Top of DATA SHOWN

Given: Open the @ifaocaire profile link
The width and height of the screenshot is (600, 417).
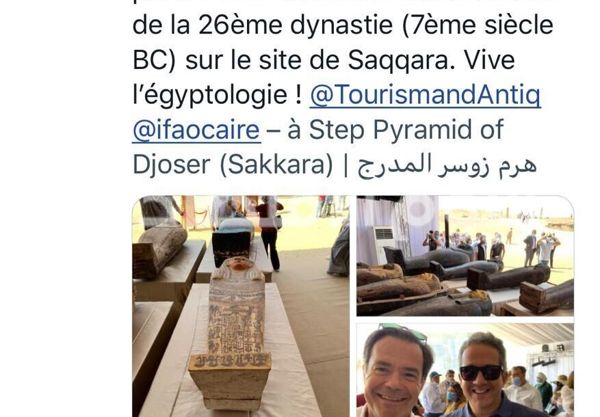Looking at the screenshot, I should pos(196,130).
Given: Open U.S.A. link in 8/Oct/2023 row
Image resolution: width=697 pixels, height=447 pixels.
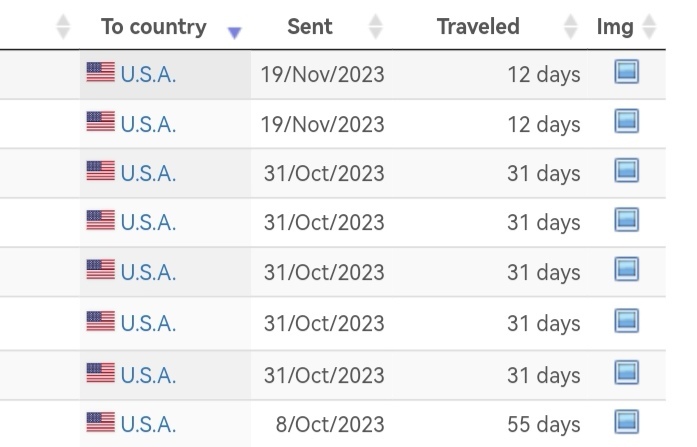Looking at the screenshot, I should [148, 424].
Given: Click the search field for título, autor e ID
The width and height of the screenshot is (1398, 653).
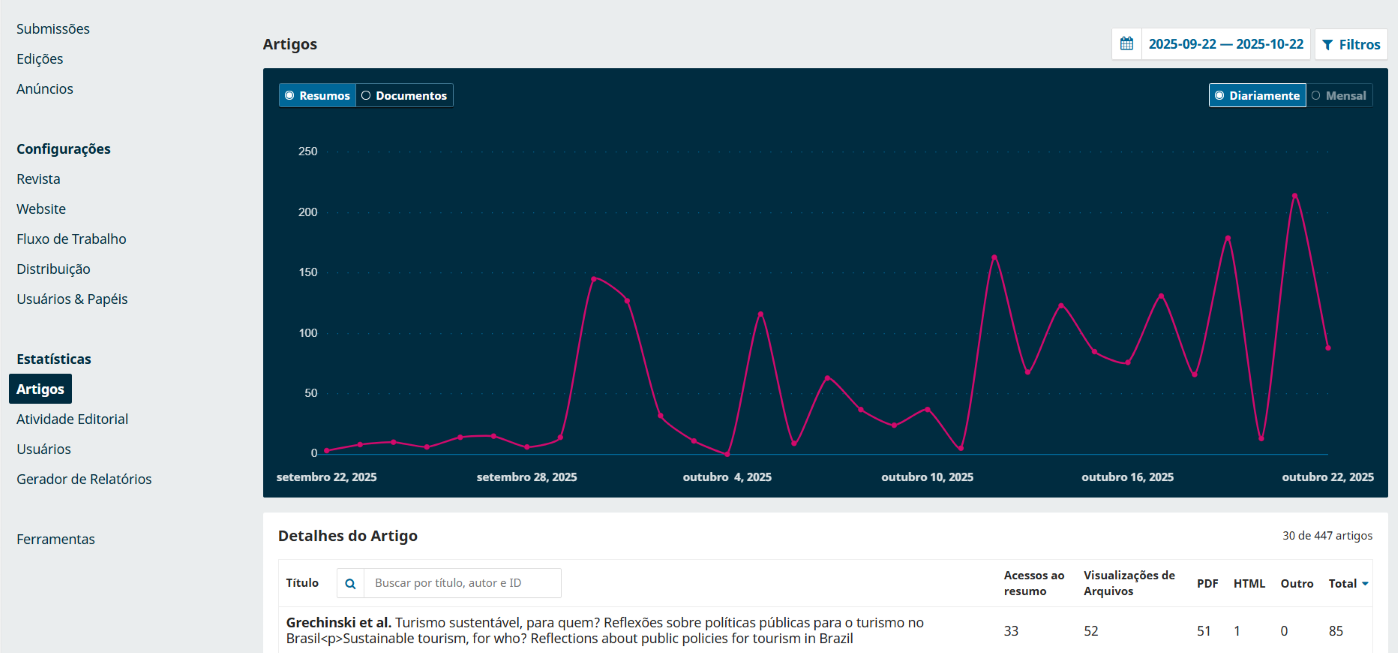Looking at the screenshot, I should [x=460, y=583].
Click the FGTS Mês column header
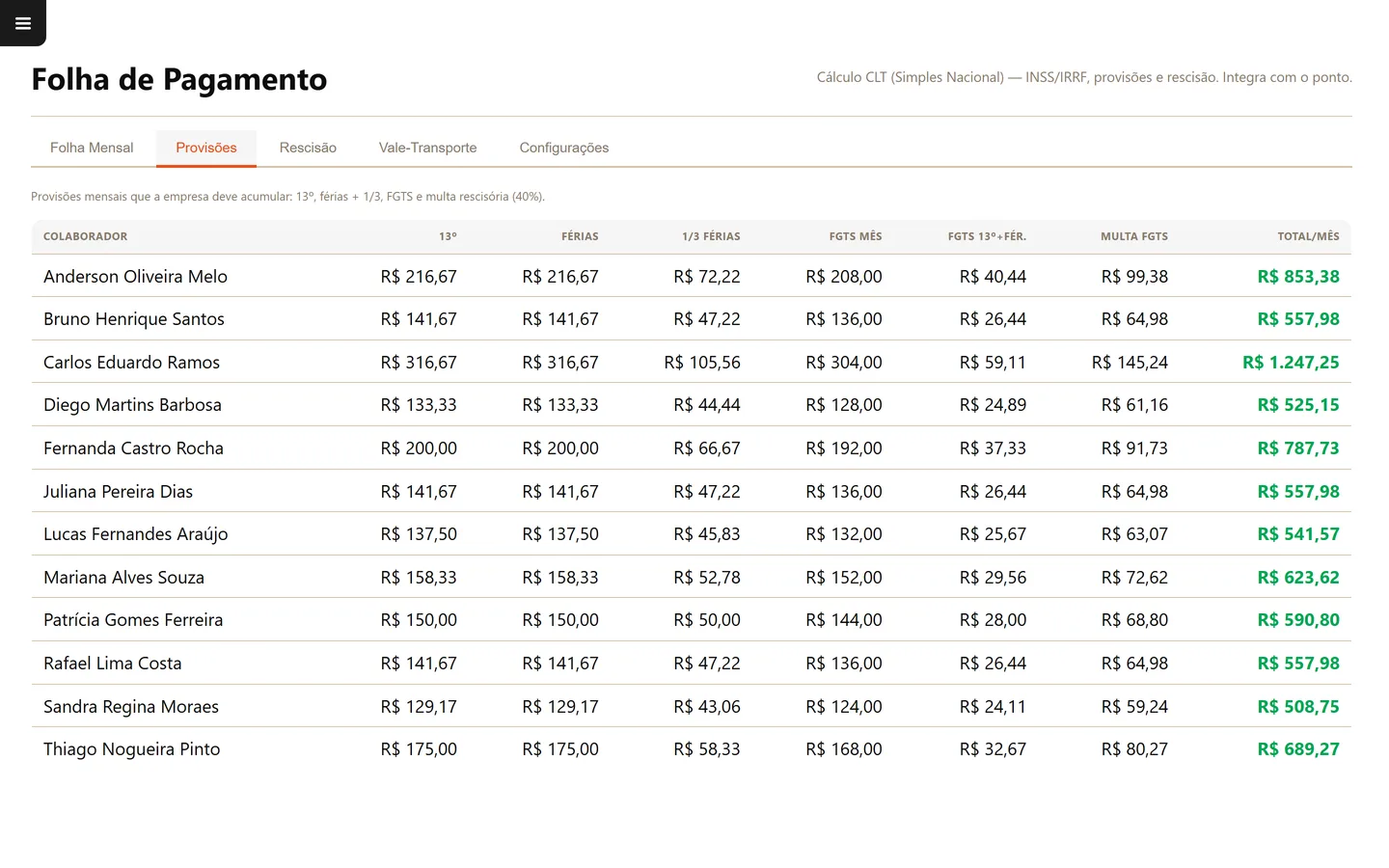Image resolution: width=1389 pixels, height=868 pixels. point(856,236)
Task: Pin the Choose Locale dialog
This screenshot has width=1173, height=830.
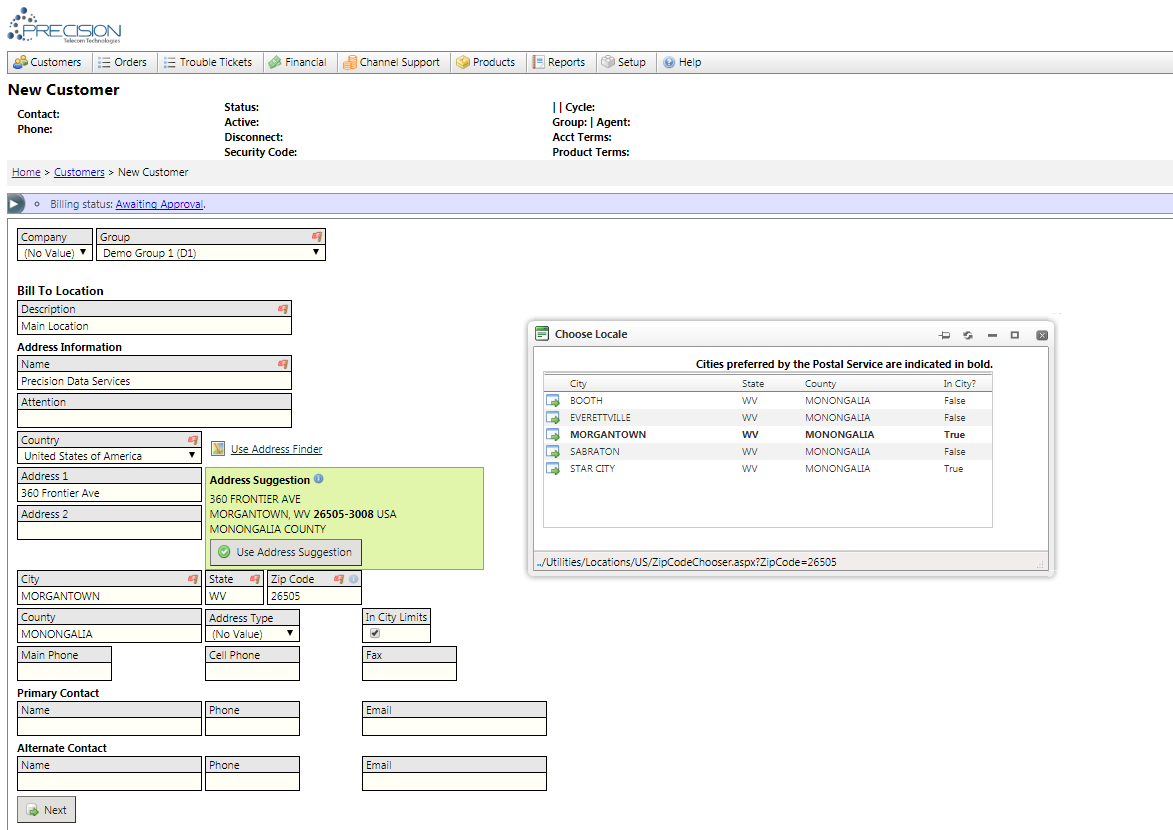Action: coord(944,335)
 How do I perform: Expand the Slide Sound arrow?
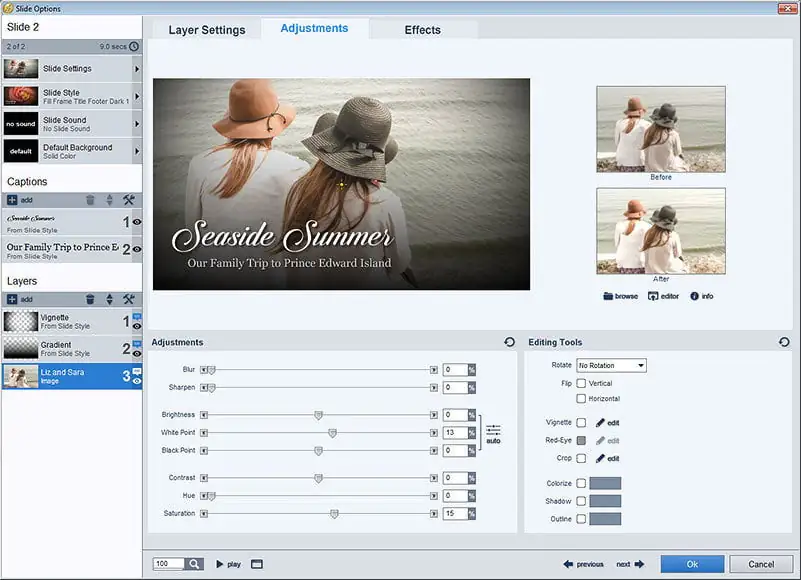(x=137, y=124)
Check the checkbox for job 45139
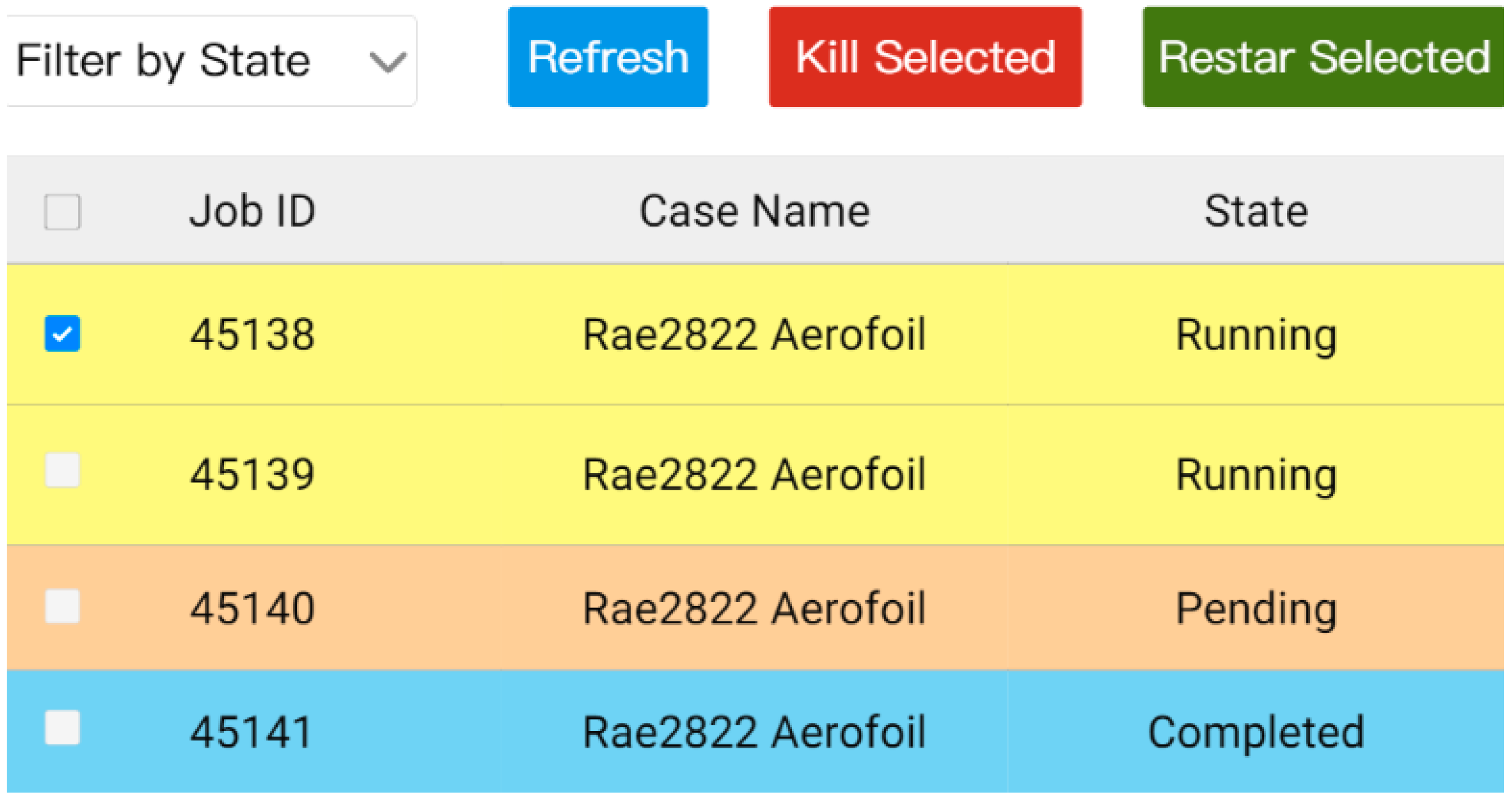The height and width of the screenshot is (801, 1512). (62, 470)
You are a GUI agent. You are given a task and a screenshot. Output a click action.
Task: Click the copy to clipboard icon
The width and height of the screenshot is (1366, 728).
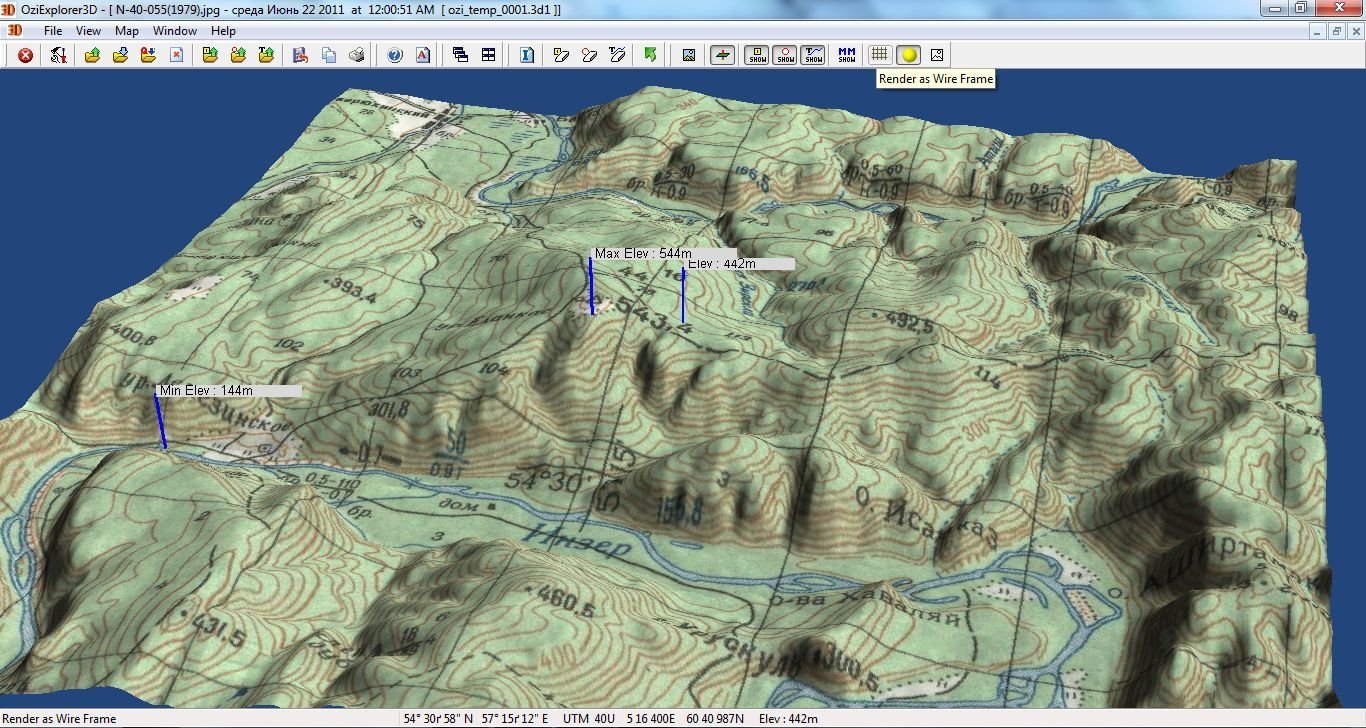(327, 55)
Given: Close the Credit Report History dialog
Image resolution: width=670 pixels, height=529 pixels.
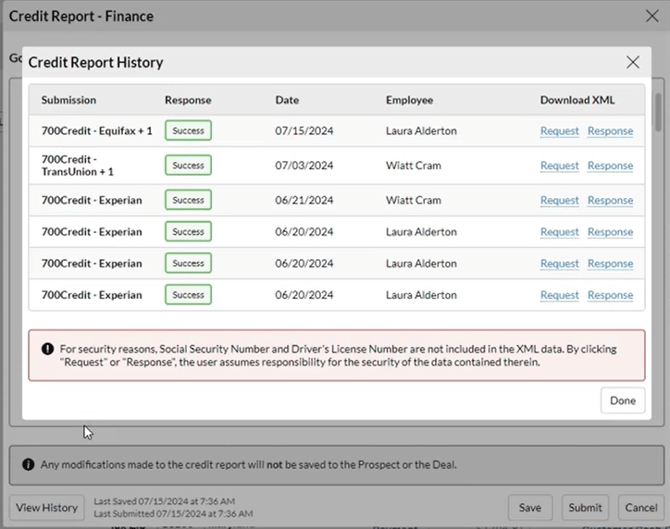Looking at the screenshot, I should click(x=632, y=62).
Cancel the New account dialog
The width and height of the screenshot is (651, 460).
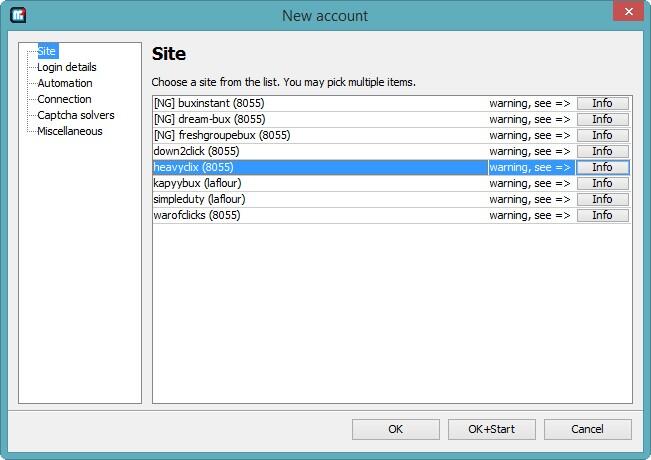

Bottom of DATA SHOWN

WHAT THE TASK ASKS: Read through the records above and copy the lines that contain "link".

ANSWER TO THE EXERCISE:
Given: Open the @ifaocaire profile link
Given: Open U.S.A. link in 8/Oct/2023 row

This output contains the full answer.